Questi ultimi giorni di campagna elettorale stanno vedendo le attenzioni dei leader politici concentrate sul reddito di cittadinanza, tema sensibilissimo al Sud. Da un lato c’è il Movimento 5 Stelle che difende la sua bandiera di sempre, dall’altro partiti come Fratelli d’Italia e Azione più apertamente contrari, sebbene Giorgia Meloni abbia aggiustato il tiro, smentendo di volere abolire il sussidio tout court. Ad ogni modo, la questione di fondo riguarda il numero dei poveri in Italia. E’ in crescita e, soprattutto, risulta estremamente concentrato al Sud.

Lo stesso Sud, in cui la percentuale dei percettori del reddito di cittadinanza sale fino al 12% in Campania, quando in Veneto arriva a stento all’1%.
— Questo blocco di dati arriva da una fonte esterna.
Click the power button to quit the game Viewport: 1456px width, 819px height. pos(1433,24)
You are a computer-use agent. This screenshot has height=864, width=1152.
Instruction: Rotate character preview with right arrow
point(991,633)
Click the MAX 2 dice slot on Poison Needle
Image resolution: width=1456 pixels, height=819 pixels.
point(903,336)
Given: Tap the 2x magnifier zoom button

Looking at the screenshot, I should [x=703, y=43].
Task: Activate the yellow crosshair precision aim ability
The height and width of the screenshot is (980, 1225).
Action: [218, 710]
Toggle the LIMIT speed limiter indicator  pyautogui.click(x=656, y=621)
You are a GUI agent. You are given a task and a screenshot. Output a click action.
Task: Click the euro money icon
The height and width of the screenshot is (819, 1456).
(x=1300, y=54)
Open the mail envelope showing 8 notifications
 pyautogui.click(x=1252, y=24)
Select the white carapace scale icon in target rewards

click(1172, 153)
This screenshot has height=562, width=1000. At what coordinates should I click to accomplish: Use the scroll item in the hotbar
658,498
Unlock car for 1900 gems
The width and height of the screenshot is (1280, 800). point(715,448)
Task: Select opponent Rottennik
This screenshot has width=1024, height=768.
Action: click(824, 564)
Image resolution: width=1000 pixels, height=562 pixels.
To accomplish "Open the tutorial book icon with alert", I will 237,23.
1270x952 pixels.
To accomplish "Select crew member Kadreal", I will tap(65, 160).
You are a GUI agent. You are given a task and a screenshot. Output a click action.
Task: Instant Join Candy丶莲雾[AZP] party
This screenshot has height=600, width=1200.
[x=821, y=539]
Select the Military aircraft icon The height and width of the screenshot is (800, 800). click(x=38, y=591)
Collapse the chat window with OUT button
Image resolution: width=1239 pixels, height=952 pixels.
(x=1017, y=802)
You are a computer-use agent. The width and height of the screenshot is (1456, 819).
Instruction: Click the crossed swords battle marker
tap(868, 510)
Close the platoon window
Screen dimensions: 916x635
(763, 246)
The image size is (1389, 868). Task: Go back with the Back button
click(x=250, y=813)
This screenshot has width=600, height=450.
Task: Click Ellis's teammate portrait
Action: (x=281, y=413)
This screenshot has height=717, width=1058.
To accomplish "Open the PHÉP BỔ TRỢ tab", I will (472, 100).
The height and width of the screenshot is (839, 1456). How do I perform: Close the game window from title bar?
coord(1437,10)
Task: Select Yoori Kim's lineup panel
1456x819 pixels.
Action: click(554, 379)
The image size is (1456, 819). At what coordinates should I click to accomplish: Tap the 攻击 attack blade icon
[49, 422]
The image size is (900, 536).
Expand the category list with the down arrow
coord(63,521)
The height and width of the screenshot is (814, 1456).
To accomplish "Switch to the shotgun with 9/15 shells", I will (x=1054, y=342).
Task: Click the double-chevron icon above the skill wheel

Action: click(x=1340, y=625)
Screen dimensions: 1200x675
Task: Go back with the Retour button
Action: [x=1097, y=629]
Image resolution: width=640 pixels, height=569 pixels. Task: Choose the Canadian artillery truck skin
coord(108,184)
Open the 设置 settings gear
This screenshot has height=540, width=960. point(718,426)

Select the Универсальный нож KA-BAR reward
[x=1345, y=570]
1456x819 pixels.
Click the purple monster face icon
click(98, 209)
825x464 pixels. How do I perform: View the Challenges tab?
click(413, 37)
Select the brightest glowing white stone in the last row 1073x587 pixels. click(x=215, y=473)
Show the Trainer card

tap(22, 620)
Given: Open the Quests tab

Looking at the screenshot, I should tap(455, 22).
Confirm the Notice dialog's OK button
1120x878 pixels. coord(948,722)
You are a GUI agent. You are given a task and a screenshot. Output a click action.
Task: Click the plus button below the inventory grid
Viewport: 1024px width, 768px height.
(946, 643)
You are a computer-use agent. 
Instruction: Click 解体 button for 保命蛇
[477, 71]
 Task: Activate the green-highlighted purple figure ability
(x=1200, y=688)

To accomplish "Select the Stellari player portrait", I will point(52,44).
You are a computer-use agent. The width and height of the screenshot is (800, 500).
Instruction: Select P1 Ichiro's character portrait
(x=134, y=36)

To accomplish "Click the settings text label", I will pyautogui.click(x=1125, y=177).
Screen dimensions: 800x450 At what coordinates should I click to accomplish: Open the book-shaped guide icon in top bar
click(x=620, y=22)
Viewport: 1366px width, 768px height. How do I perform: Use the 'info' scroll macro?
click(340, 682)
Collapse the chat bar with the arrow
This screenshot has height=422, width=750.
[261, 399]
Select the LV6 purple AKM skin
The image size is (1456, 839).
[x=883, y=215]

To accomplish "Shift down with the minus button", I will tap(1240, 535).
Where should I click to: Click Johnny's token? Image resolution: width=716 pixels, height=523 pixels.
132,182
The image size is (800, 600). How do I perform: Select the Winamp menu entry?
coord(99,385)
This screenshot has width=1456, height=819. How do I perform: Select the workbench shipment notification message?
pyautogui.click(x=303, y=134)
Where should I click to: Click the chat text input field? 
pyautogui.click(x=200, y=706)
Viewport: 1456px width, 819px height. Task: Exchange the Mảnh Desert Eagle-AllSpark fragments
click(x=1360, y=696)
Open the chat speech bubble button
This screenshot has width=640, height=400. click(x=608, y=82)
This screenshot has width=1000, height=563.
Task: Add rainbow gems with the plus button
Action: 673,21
Poveri in Italia cresciuti con spesa pubblica

I numeri ufficiali dell’ISTAT ci dicono che nel 2012 esistevano 937.000 famiglie povere nel nostro Paese, pari a 3,23 milioni di persone. Nel 2020, il dato risultava salito a 2 milioni di famiglie, pari a circa 5,6 milioni di persone. I nuclei indigenti sono più che raddoppiati nell’arco di un decennio, ma non si può certo dire che il problema sia stato la carenza di risorse pubbliche disponibili per la lotta alla povertà.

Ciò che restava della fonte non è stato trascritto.